O abre-alas da hipocrisia
Há meses prefeitos de cidades em que o carnaval é famoso afirmam que a festa ocorrerá em 2022, a despeito da pandemia de Covid-19 que, apesar da alta vacinação no Brasil e em outros países, mostra novos e altos riscos de contágio. O atual prefeito do Rio de Janeiro, Eduardo Paes, determinou que o carnaval está liberado, utilizando até palavrão, bem ao estilo do escracho típico da data.
Liberar festa de Réveillon também é o objetivo de alguns dirigentes políticos. O interessante é que, embora digam que a pandemia os pegou de surpresa – sendo que os sinais no exterior já mostravam que ela chegaria aqui –, muitos se antecipam bastante quando o assunto é festa. Por que liberar aglomerações de multidões regadas a álcool, drogas e descontrole quando, no resto do mundo, novas variantes do vírus voltam a surgir? Só quem lucra com isso saberia responder.
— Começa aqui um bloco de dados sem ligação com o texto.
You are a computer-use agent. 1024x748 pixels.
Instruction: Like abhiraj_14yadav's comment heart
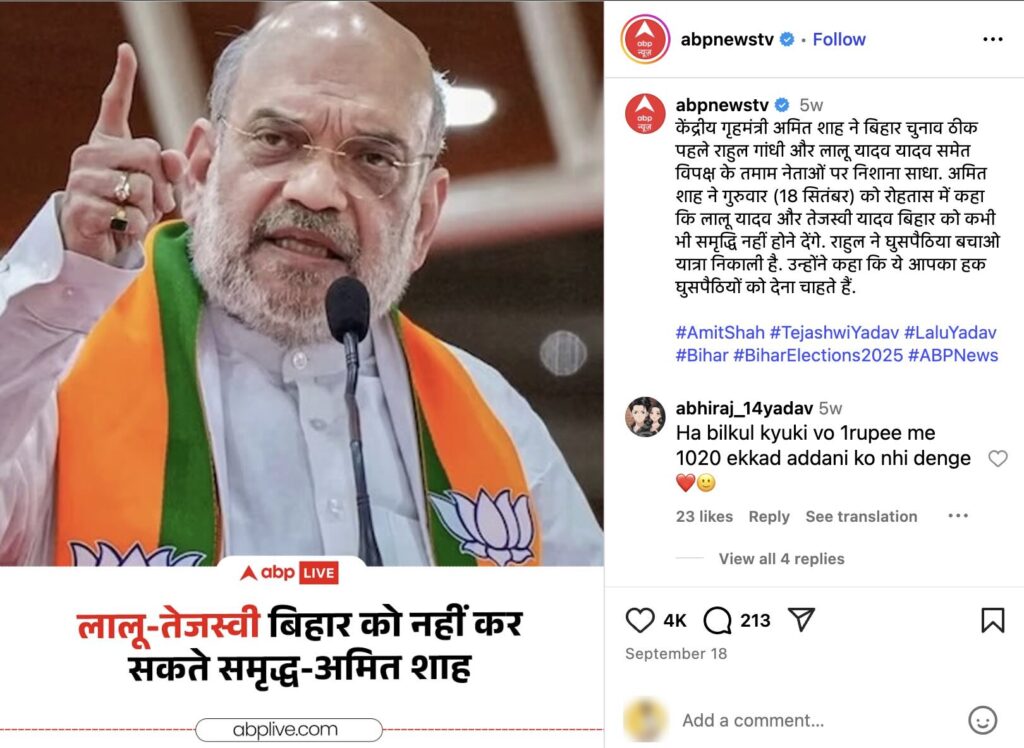point(997,459)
O Brasil vacinou cerca de 80% da população e este alto índice tem sido usado como pretexto para festas sem sentido. O Rio de Janeiro, que tem a lamentável fama de polo internacional do carnaval, corre o risco de sofrer com novas e desnecessárias infecções. Isso depois de tanto esforço de boa parte da população de ter se confinado e seguido as normas de distanciamento e higiene.
Já Ricardo Nunes, prefeito paulistano, procurou reforço em uma espécie de “comitê” que quer formar com outras capitais fortes em carnaval. O objetivo, claramente, é diluir a culpa e a irresponsabilidade. Entre as cidades do tal comitê estão Recife, Belo Horizonte e o próprio Rio de Janeiro. O objetivo do grupo seria garantir ações para a realização de um carnaval “seguro” em relação à pandemia, como se isso fosse possível.
Felizmente, outros prefeitos estão na contramão dessa decisão de liberar o carnaval. Só no Estado de São Paulo mais de 70 cidades já decretaram que não haverá festas públicas, nem no Réveillon nem no carnaval, por entenderem que ainda não há motivo ou necessidade de que haja tal aglomeração. Vários prefeitos de outros Estados também já bateram o martelo e adotaram a mesma atitude. Ademais, o presidente do Conselho Nacional de Secretários de Saúde (Conass) e titular da Pasta no Maranhão, Carlos Lula, revelou, em entrevista recente, que os secretários estaduais de Saúde são unânimes em reprovar a realização de carnaval em 2022. Segundo ele, mesmo com a aparente melhoria do quadro de infecções e mortes, há um grande medo, completamente plausível, de que aglomerações do porte do carnaval e do Réveillon gerem nova onda de contágio. O secretário cita, inclusive, que há muita pressão de empresários e profissionais da área da cultura para que as festas aconteçam, mas não é seguro ceder a tais manifestações.
Curiosamente, Eduardo Paes disse que é “besteira” pedir distanciamento de, pelo menos, um metro entre os foliões e que ele mesmo seria “o primeiro a descumprir” a medida, em uma demonstração bem clara de que a vida da população não é importante para ele. Até agora a prefeitura carioca não se pronunciou quanto a exigir dos turistas o passaporte vacinal, pois ele poderia restringir o número de visitantes e o prefeito quer lucrar o máximo possível.
Atualmente, a Europa é a região do planeta mais afetada pela pandemia, com mais de 2,5 milhões de casos e quase 30 mil mortes nos sete dias anteriores a 24 de novembro, quando o Centro Europeu para Prevenção e Controle de Doenças (ECDC) emitiu comunicado de alerta. O pedido do ECDC é que haja conscientização da população de que a pandemia não acabou.
Da Europa vêm centenas de milhares de turistas para o carnaval brasileiro todos os anos em que a festa acontece. Sem a exigência do passaporte vacinal e com os tradicionais “jeitinhos” brasileiros para burlar as regras, os riscos só aumentam.
Curioso é que os mesmos governantes que lutaram para fechar igrejas, barraram o tão necessário comércio e forçaram a paralisação de muitas empresas agora fazem de tudo para liberar festas nem de longe tão necessárias quanto essas atividades. É assim que o eleitor conhece as verdadeiras prioridades daqueles em quem votou. Esse é o verdadeiro abre-alas da hipocrisia!